In my last blog (Consumers Demand Digital Convenience!) I wrote about my experience of buying a Tesla. The main idea is customers gravitate towards products and services that offer better and more convenient experiences, especially now.
I want to double click on that idea and show some examples of how User Experience (UX) can be truly disruptive by enabling greater engagement by non-experts to new technologies.
UX and UI are two related but separate disciplines. But for this post, they both represent how people interact and engage with technology.
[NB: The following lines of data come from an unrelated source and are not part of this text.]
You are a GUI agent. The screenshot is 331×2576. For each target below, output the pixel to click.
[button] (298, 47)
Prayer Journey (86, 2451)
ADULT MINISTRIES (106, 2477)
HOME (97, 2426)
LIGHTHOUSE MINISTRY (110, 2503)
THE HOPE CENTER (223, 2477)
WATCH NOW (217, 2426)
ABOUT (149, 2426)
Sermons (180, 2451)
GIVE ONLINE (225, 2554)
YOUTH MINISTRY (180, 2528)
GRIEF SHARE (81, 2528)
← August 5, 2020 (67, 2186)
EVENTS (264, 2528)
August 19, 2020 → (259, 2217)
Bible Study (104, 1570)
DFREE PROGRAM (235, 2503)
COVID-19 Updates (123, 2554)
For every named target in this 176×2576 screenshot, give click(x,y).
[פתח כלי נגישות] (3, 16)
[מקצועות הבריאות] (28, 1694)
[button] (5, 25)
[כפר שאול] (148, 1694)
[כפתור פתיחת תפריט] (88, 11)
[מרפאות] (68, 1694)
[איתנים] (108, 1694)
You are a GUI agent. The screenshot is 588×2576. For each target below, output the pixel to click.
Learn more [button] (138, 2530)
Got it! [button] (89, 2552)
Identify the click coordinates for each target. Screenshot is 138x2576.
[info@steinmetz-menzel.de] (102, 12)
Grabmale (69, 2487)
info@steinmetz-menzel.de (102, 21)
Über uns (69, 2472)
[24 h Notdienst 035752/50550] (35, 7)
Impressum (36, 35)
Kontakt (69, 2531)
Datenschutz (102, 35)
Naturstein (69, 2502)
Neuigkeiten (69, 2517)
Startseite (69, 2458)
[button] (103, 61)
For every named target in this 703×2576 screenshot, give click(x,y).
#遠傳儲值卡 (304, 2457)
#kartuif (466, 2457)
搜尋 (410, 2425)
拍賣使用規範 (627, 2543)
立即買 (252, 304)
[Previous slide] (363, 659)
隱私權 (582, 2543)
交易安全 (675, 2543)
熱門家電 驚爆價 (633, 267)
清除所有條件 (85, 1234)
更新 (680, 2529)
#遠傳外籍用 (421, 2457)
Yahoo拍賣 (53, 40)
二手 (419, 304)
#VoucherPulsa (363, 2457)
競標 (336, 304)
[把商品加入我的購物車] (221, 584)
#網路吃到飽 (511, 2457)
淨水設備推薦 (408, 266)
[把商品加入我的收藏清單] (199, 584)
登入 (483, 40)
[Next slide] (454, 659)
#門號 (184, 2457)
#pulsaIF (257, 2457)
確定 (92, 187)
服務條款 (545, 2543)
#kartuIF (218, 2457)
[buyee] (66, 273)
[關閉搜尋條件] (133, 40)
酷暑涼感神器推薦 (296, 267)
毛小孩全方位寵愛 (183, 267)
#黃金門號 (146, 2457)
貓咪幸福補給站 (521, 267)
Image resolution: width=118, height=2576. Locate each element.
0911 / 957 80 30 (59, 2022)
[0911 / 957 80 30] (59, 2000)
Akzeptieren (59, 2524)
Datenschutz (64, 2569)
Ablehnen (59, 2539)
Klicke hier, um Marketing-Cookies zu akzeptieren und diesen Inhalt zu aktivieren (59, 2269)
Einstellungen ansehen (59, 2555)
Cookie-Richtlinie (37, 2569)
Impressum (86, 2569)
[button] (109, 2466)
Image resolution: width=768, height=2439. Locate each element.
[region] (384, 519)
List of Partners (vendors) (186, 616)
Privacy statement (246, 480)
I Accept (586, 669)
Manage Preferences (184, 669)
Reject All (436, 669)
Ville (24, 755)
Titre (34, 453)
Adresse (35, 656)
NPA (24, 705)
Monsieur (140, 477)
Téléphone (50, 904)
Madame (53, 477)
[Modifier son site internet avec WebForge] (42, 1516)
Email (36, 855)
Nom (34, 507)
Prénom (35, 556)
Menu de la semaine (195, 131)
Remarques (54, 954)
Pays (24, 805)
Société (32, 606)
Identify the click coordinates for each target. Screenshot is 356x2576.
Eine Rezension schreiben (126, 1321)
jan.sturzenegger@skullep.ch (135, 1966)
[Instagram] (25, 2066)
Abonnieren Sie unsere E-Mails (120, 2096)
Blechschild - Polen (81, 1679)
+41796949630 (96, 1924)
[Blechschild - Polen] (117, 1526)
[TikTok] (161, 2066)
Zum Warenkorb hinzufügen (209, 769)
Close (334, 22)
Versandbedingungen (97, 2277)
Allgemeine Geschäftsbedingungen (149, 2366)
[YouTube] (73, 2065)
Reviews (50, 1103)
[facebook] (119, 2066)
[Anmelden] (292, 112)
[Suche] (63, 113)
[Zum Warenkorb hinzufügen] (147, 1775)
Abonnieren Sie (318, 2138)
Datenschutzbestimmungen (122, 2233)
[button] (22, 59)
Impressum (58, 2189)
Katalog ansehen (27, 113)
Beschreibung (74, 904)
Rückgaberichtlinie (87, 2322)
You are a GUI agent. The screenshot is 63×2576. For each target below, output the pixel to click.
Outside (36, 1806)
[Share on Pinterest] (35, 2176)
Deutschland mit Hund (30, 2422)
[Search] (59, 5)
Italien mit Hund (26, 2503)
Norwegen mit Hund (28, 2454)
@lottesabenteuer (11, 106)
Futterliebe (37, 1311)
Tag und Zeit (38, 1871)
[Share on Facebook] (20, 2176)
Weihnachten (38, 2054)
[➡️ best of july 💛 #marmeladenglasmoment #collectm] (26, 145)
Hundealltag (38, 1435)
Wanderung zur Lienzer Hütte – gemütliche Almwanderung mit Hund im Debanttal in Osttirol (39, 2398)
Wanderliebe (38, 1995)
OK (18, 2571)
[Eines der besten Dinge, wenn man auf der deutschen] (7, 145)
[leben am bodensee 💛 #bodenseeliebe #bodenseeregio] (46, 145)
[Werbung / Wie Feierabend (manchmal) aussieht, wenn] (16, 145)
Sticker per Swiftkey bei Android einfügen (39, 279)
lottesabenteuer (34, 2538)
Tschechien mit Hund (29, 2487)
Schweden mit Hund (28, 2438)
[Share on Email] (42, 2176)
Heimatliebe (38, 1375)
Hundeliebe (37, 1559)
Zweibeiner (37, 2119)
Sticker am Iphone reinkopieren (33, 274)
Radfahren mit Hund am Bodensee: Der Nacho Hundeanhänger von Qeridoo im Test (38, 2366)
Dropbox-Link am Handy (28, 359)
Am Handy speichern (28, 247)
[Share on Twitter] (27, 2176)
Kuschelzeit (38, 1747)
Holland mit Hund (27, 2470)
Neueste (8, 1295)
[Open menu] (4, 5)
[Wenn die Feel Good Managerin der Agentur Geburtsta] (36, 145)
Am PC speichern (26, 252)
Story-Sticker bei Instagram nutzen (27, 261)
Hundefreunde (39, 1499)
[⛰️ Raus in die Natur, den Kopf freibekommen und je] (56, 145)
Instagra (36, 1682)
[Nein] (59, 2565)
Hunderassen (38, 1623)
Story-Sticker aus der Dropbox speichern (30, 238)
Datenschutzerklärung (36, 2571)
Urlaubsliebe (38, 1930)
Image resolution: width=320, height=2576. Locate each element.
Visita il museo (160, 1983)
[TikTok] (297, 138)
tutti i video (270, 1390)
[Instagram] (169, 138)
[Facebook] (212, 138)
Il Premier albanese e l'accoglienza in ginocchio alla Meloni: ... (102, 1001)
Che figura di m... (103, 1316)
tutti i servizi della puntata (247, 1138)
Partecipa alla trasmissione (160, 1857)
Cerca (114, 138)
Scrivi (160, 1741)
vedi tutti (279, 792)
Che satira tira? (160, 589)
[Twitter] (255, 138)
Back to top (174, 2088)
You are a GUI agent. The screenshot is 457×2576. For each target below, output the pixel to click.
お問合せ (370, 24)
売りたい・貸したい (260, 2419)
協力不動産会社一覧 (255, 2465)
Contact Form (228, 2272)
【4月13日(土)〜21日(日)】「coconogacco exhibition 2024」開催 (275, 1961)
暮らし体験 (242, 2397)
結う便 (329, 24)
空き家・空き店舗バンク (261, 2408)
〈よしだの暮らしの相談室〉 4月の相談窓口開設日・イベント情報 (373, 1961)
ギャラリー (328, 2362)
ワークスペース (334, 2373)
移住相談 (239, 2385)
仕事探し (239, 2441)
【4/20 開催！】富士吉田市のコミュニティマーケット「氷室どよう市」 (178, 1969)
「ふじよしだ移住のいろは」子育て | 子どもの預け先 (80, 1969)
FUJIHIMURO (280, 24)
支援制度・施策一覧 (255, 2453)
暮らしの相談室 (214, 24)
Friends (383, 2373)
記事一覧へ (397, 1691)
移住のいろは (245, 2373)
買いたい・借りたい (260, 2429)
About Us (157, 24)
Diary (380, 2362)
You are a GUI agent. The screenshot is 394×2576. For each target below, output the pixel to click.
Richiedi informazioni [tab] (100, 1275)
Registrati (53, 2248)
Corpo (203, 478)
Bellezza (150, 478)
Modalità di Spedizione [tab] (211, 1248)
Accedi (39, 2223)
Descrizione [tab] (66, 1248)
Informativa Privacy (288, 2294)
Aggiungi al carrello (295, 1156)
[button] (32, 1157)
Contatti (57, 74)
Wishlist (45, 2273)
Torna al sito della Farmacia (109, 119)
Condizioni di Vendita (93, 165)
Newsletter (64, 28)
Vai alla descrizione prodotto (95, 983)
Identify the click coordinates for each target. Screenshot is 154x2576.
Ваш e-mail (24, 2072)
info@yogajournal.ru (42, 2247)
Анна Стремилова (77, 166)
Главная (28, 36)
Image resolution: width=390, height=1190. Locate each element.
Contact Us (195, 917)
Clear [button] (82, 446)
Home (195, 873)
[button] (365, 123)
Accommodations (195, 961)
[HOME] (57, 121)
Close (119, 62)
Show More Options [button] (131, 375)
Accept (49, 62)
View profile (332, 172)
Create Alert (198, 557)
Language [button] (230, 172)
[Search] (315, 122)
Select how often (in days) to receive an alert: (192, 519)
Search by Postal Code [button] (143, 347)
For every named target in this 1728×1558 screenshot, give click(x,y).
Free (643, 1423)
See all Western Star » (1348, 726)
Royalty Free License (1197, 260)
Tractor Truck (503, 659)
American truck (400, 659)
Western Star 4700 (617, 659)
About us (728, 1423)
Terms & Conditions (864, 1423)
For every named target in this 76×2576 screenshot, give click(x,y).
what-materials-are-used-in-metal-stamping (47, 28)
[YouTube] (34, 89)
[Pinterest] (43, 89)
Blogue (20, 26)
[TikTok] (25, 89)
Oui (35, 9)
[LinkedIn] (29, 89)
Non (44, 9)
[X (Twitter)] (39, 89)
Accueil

Sometimes it’s important to remind ourselves about the true power of a good (UX/UI) interface.
Consider this, on May 24th, 1844 Samuel Morse sent four words down the first electrified network. “What hath God wrought?” This was the birth of a new age of communication. As amazing as this new technology was, it was extremely limited in scale and essentially unchanged for decades.
In 1876 a new kind of message was sent. “Mr. Watson — come here — I want to see you.” Words spoken by Alexander Bell on his invention the “electrical speak machine” (marketing was not Bell’s strength). Unlike Morse code, the adoption of this new telephone became a revolution in communications.
Why? Did Bell use different types of communication wires? No. Did Bell somehow speed up the transmission? Nope. What Bell really created was a completely new (UX/UI) interface! Rather than taking years learning dots and dashes, the telephone was amazingly easy and convenient to use. By the early 20th century 10% of all US homes had a telephone and not a telegraph.
Another quick example. In 1993 there were only 23 websites on the internet. But in just a couple of years, there were thousands of internet sites. A couple more years, millions. What changed? Answer: Netscape. Rather than using a horrendous hierarchical menu system that moved at the speed of continental drift, Netscape was fast and easy but the real power was that it allowed access to new technology by non-technical folks! Netscape was the dominant browser for almost 20 years until they lost the war to (you guessed it) and ever faster and easier (UX/UI) interface called Microsoft Internet Explorer.
Don’t get me wrong, I’m the first to appreciate a slick UX/UI but the real proof of value is engagement at scale. If you pay attention you’ll notice that with every great new technology there is an interface that allows for mass adoption. Now consider all the new interfaces on the horizon via AR, VR, Quantum computing, etc.
Lastly, a more practical example common to today. One of our customers here at RD Global, a large insurance company, had issues with an outdated core application that experienced very poor customer engagement. Executive leadership reached out to RD Global and our technology experts went to work identifying areas of user frustration.
After addressing a mountain of technical issues RD Global created a completely new web and mobile interface with state of the art UX assets specifically designed for user convenience. What was the result? Customer engagement rates jumped as shown by a 900% increase in new app registrants per month! There are thousands of software development shops that push pretty pixels, but at RD Global we focus on developing applications that drive real user engagement.